## Task requirements
Rewrite everything from the line containing "Viewport: 617px width, 669px height." down to the end of the entries, with "Edit button" replaced by "Edit control" and all else unchanged. Leave the pictures out of your answer.

[Entries for finding words and elements]
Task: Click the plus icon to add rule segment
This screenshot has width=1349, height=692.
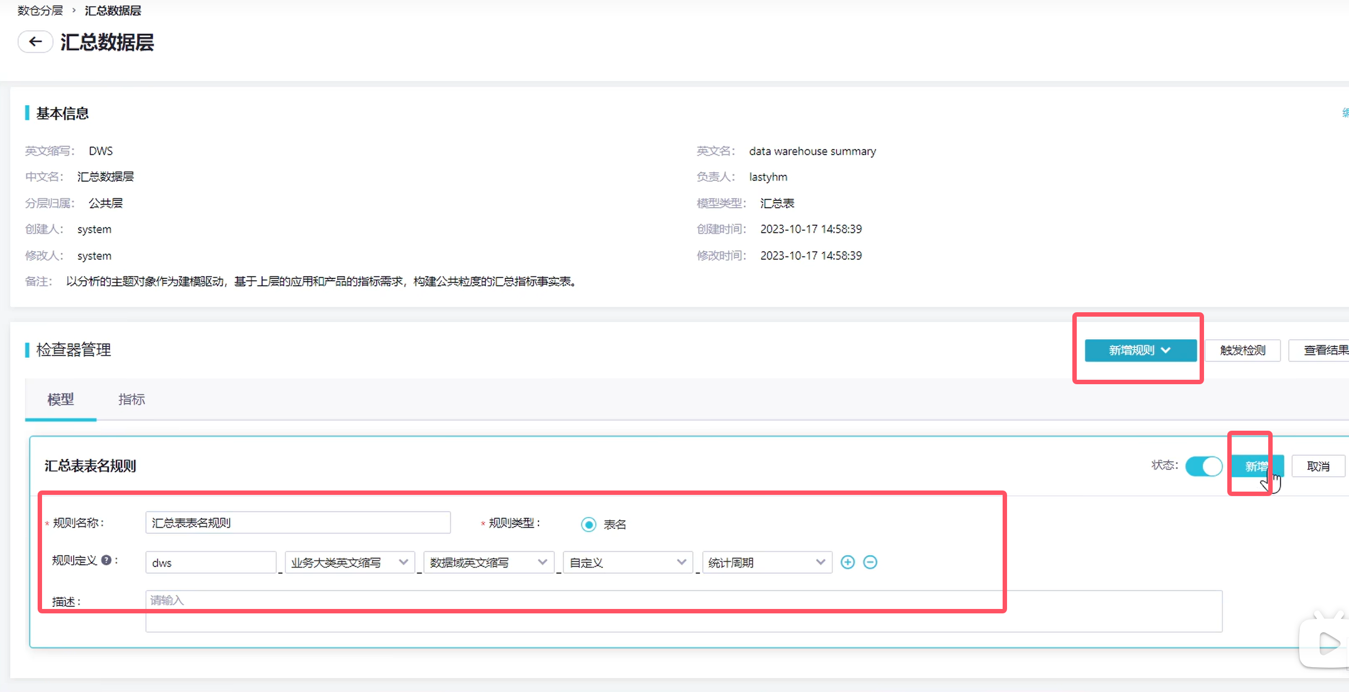Action: click(x=847, y=562)
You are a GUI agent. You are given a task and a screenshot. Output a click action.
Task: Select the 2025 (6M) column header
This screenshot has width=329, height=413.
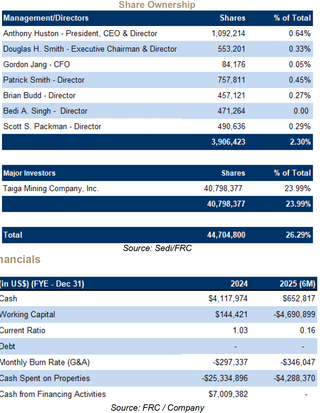[x=297, y=284]
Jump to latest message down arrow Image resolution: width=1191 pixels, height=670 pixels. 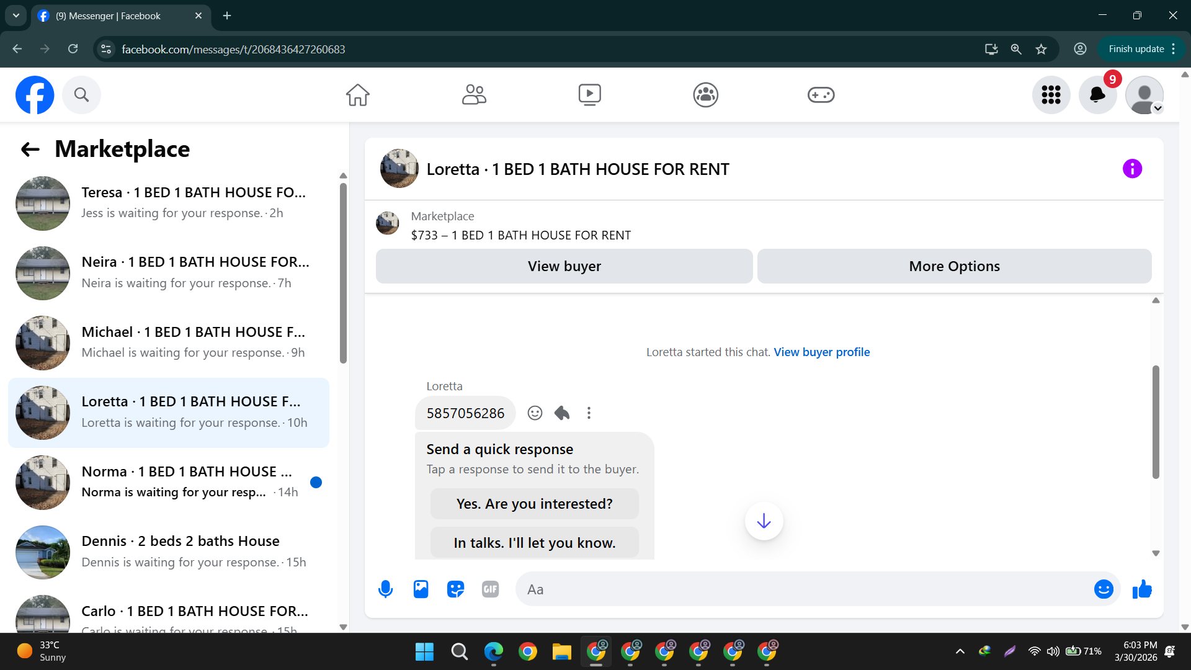tap(764, 520)
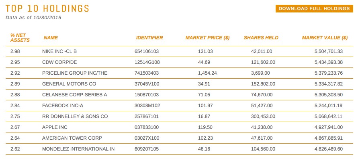Viewport: 360px width, 159px height.
Task: Click the APPLE INC holding name
Action: 55,127
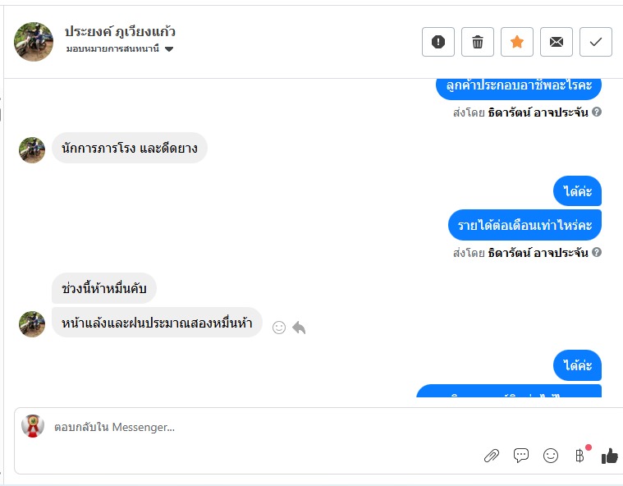Click the paperclip attach file icon
Screen dimensions: 623x486
pyautogui.click(x=492, y=456)
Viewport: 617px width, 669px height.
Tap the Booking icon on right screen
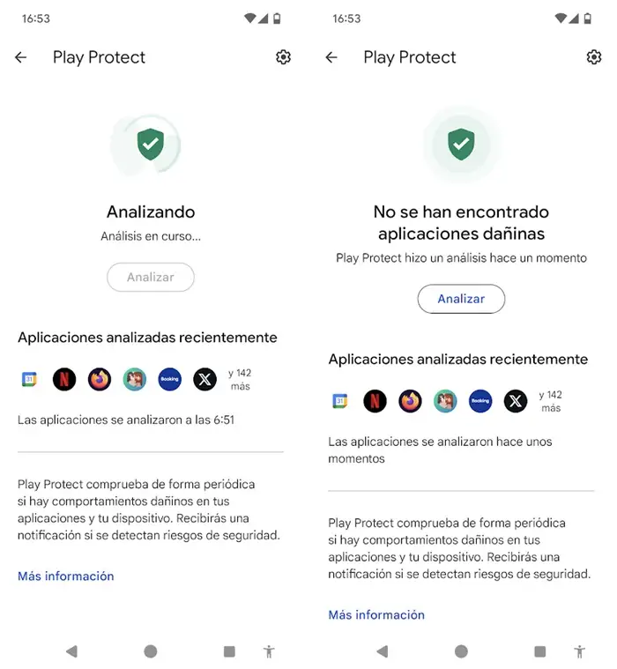pos(480,401)
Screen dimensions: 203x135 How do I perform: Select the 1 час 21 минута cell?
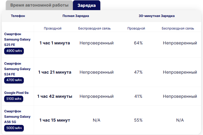55,72
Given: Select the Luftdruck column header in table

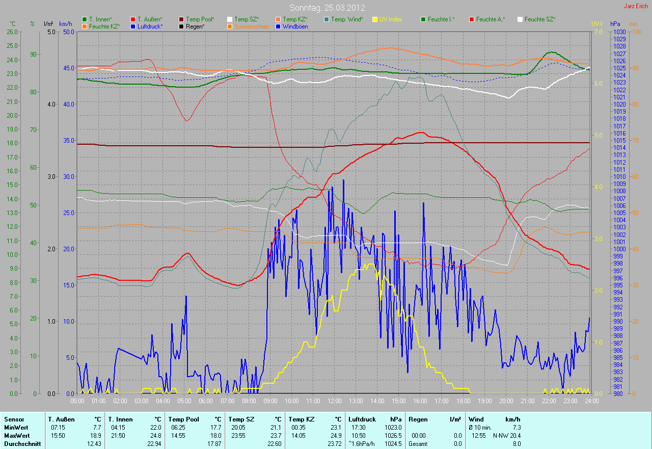Looking at the screenshot, I should tap(362, 419).
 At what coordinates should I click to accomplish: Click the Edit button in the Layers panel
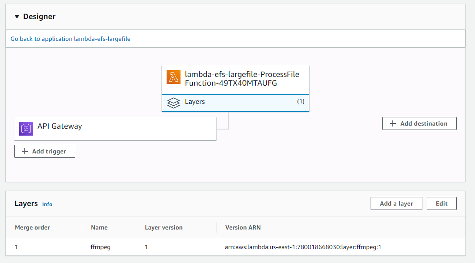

## Solution for this task
Viewport: 617px width, 669px height.
Tap the Booking icon on right screen
pos(480,401)
Screen dimensions: 203x135 How do I perform: Select the 1 час 21 минута cell?
55,72
Given: Select the Luftdruck column header in table

Looking at the screenshot, I should tap(362, 419).
 At what coordinates should I click to accomplish: Click the Edit control in the Layers panel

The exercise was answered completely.